Passage shown:

•••

Marketing and Finance: From Adversaries to Allies

Posted on by Chief Marketer Staff

Global competition, commoditization, market fragmentation, and the Sarbanes Oxley Act have all converged to create an environment requiring companies to create better processes, address controls, and assess risk. In addition, zero-based budgeting has become the norm. This convergence marks a new age for marketing in the 21st century; The Age of Accountability.

This new age forces marketers to change focus from awareness and image to business outcomes such as increasing revenue, customer acquisition and value, cash flow and shareholder value. Marketers are sitting squarely inside the trigger hairs of the finance organization. In order to dodge the bullet, they need new skills, tools and perspective and finance’s help.

While marketing and finance have tended to have an adversarial relationship, with some work it’s possible to transform finance into an ally, and turn marketing into a performance-driven unit at the same time.

Talk the Language of Business: Cash Flow
To change the relationship, marketing needs to understand the finance mindset. Basically, finance people are risk averse. They need marketing to show them why what it wants to do is the right thing to do — not by saying it’s strategic, but by being able to communicate how much money will come back, and when.

Finance is focused on revenue, expenses, profit and shareholder value. For most companies, the old adage “cash is king,” still reigns. It’s not that financial people aren’t interested in the brand, it’s that they want the ability to link brand image and loyalty to cash flow. It isn’t a coincidence that there is a strong correlation between cash flow and marketing’s responsibilities.

•••

Record excerpts:
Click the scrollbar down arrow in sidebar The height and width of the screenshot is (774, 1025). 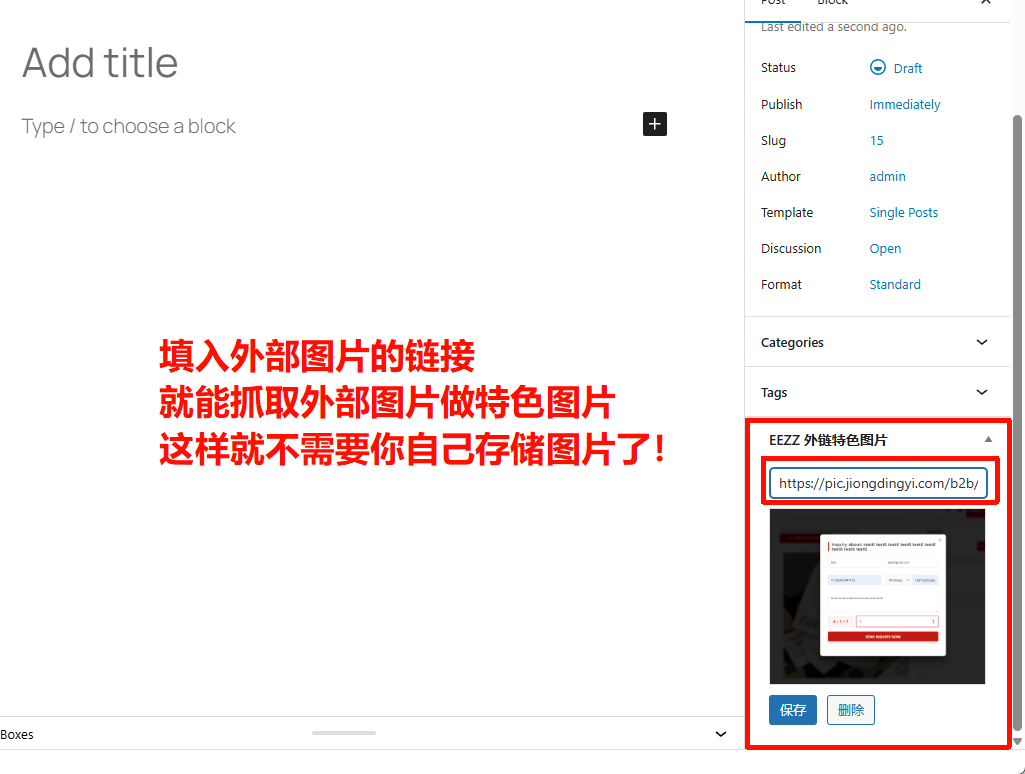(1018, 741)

•••

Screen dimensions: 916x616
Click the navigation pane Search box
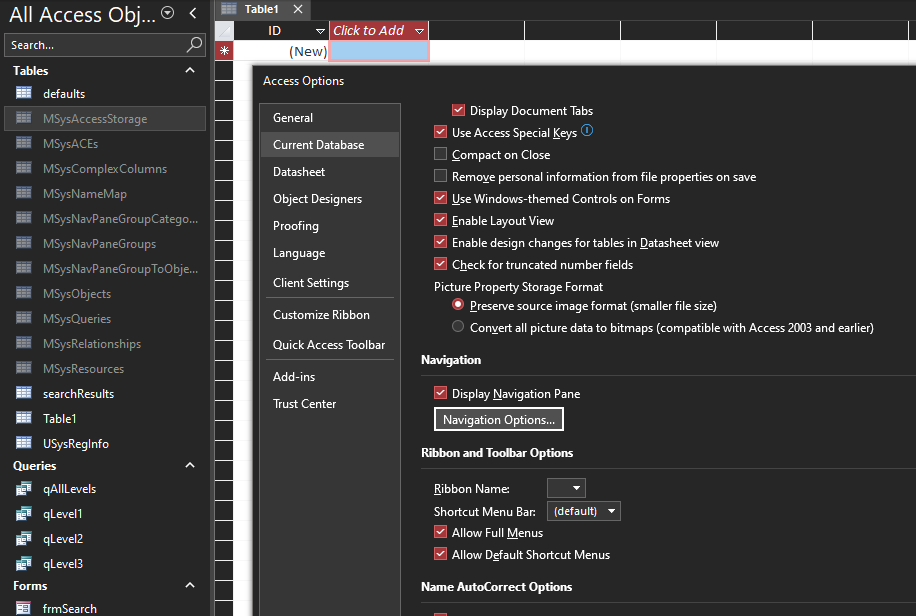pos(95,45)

•••

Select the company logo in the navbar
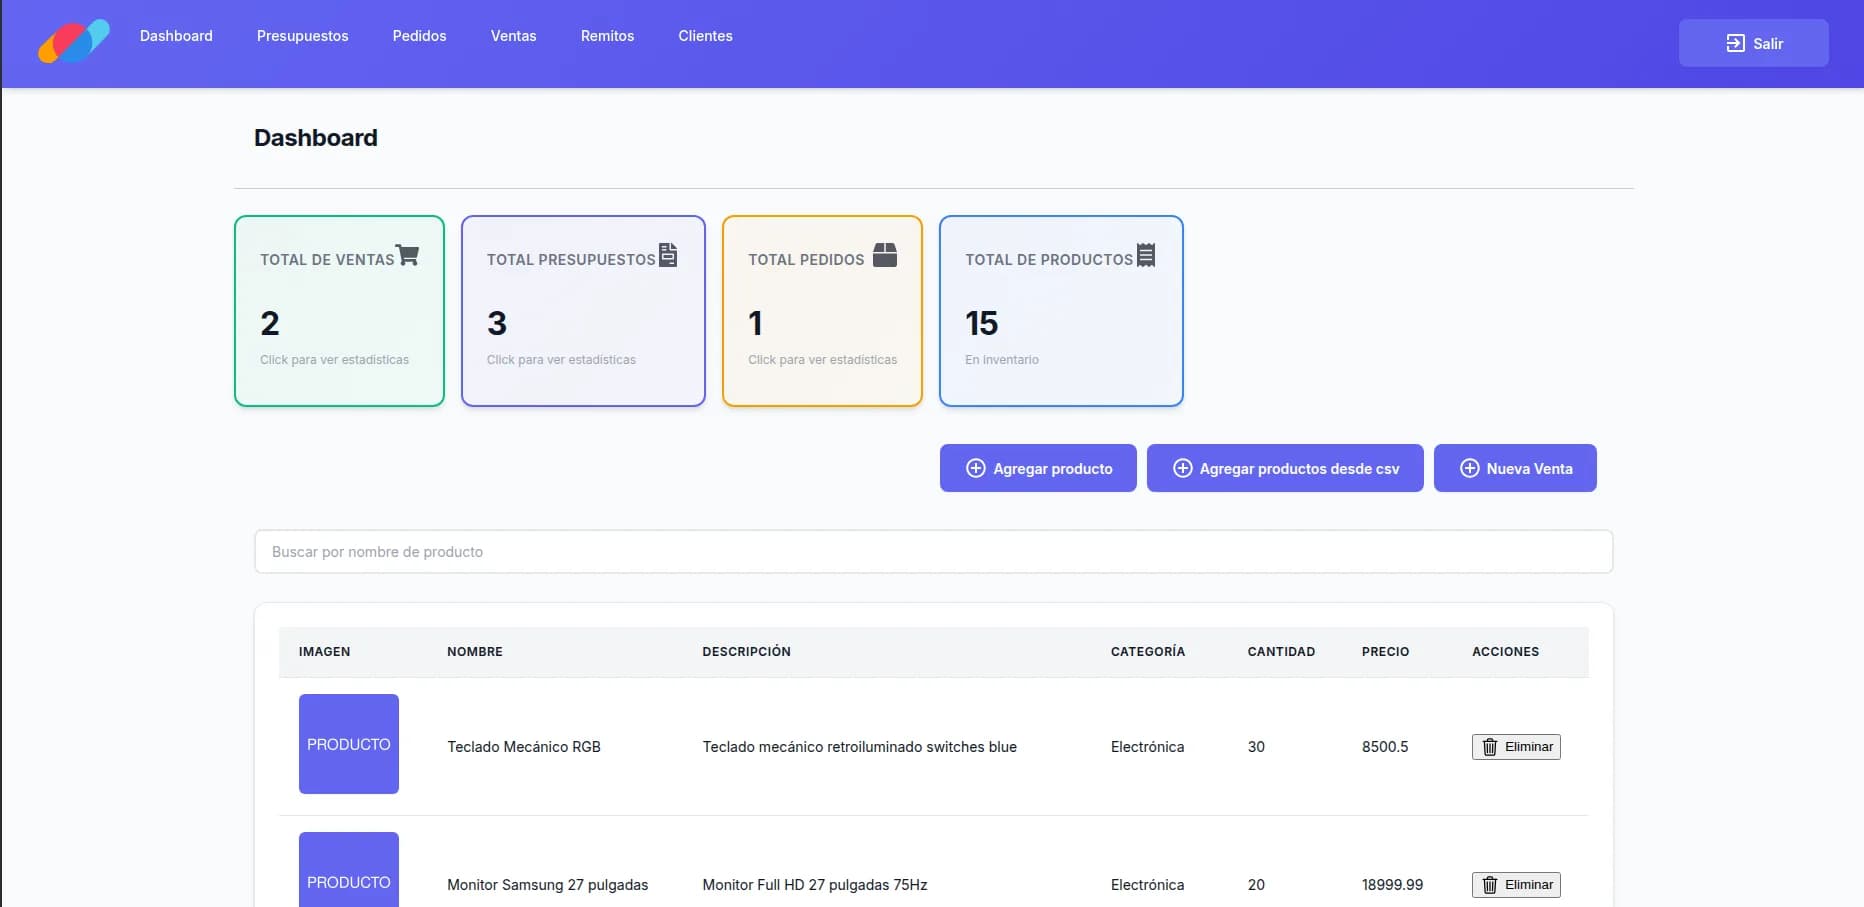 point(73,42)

•••

Task to complete: Repeat, word for word, the part of the marketing and finance article above between "Finance is focused" and "and marketing’s responsibilities.", inclusive.

In response:
Finance is focused on revenue, expenses, profit and shareholder value. For most companies, the old adage “cash is king,” still reigns. It’s not that financial people aren’t interested in the brand, it’s that they want the ability to link brand image and loyalty to cash flow. It isn’t a coincidence that there is a strong correlation between cash flow and marketing’s responsibilities.